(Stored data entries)

%%

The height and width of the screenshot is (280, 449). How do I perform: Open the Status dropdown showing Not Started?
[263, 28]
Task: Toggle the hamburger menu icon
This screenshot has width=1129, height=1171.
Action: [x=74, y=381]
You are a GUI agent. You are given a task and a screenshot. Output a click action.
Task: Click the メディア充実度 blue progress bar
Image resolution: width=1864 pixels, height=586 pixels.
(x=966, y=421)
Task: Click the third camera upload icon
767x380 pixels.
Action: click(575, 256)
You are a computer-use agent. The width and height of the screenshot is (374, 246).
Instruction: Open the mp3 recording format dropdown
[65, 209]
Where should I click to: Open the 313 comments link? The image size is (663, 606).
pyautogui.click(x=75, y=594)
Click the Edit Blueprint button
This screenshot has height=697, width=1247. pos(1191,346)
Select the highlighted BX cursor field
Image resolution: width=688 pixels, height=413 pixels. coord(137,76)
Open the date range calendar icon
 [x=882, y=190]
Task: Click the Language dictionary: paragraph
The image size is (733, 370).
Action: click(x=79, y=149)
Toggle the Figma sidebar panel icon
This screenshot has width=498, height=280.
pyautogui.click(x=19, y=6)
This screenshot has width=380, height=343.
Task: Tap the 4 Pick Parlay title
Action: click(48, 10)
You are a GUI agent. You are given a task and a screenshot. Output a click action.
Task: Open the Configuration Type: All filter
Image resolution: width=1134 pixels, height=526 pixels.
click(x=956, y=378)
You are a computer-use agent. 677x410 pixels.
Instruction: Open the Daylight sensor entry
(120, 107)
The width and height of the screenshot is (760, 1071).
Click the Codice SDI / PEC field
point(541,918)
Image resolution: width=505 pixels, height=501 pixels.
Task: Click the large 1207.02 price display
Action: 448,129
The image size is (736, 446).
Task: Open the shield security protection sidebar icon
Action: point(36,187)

%%

▸ Exercise directions: Output an exact copy of the lines from the one holding "Instruction: Open the Daylight sensor entry" to the last line of the data, inclusive, and nothing beyond that range.

▸ Expected answer:
Instruction: Open the Daylight sensor entry
(120, 107)
The width and height of the screenshot is (760, 1071).
Click the Codice SDI / PEC field
point(541,918)
Image resolution: width=505 pixels, height=501 pixels.
Task: Click the large 1207.02 price display
Action: 448,129
The image size is (736, 446).
Task: Open the shield security protection sidebar icon
Action: point(36,187)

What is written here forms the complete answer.